I have extracted EARNWEEK in a sample of data from 2012-2016. I am using R to read in the data, my read_fwf command is as follows:
raw <- read_fwf(
file = paste0(input, “/cps_00005.dat”),
fwf_widths(c(4, 5, 10, 14, 2, 2, 1, 1, 4, 5, 4, 2, 2, 14, 10, 10, 1, 4,
2, 1, 3, 1, 3, 2, 2, 4, 4, 2, 3, 3, 4, 1, 7, 8, 2, 1, 1, 1),
c(“year”, “serial”, “hwtsupp”, “cpsid”, “region”, “statefip”,
“asecflag”, “hflag”, “metarea”, “county”, “cpi99”, “month”,
“pernum”, “cpsidp”, “wtsupp”, “earnwt”, “nchild”, “relate”,
“age”, “sex”, “race”, “marst”, “hispan”, “educ99”,
“empstat”, “occ”, “ind”, “classwkr”, “uhrsworkt”, “uhrswork1”,
“hourwage”,“union”, “incwage”, “earnweek”, “wkstat”,
“qempstat”, “qocc”, “qearnwee”)),
col_types = “iciciiiicciicciiiiiiiiciiiiiiiiiiiiiii”)
Documentation for EARNWEEK reads as follows:
“The values in EARNWEEK are in dollars, with no implied decimal places; a value of 500 means that the respondent earned five hundred dollars per week before deduction.”
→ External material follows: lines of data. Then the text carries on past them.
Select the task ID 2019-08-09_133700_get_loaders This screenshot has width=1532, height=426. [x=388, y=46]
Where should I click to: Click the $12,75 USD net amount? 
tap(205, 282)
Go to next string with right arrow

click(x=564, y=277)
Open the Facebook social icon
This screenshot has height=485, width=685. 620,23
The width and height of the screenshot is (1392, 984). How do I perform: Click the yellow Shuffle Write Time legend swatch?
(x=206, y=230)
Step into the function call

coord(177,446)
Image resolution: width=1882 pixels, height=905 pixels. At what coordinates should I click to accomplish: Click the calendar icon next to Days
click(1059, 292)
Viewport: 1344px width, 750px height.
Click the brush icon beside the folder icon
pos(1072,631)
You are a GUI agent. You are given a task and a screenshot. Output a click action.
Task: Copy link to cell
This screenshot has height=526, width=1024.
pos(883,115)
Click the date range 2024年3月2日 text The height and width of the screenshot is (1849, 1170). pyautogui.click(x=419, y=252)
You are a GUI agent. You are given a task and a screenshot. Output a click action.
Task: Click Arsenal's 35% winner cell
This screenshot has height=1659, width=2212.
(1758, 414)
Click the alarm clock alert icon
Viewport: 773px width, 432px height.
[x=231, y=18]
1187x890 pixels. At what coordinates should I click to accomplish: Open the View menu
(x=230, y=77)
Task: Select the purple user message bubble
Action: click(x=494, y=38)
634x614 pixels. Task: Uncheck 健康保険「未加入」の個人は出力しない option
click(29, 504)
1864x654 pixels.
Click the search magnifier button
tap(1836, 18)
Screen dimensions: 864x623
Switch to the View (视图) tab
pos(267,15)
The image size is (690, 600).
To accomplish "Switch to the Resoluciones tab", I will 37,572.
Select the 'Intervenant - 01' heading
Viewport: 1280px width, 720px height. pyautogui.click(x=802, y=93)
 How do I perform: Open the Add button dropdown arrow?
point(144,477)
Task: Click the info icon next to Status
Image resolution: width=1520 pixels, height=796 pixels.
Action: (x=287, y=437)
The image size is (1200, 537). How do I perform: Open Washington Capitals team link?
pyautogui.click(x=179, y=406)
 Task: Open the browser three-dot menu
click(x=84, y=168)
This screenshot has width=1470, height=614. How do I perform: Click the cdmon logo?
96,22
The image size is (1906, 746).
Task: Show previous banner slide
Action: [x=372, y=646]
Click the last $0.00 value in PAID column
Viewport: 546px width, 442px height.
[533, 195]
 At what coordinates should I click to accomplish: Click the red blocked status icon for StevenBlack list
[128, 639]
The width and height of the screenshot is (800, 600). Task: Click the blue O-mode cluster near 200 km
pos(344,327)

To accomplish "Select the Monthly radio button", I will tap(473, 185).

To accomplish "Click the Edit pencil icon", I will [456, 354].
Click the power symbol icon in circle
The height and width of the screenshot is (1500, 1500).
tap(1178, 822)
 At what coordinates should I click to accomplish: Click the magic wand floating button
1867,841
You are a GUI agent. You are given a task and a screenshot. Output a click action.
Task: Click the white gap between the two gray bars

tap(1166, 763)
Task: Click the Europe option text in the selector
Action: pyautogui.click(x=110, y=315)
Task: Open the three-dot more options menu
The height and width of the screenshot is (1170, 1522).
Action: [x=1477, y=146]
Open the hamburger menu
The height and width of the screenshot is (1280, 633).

However, missing values are coded with two decimal points:
Codes
9999.99 = N.I.U. (Not in Universe).
Top codes:
1990-1997: 1923 (Weekly earnings of $1923 or more).
1998-onward: 2885 (Weekly earnings of $2885 or more: ASEC samples only). 2884.61 for non-ASEC samples.
Within R I estimate the minimum value of raw$earnweek as 100 and the maximum value as 999999. The second highest value appears to be the top code with two implied decimals: 288500. Am I missing something or does the documentation need to be corrected? Thanks for your time and all that you do!
Best,
Lowell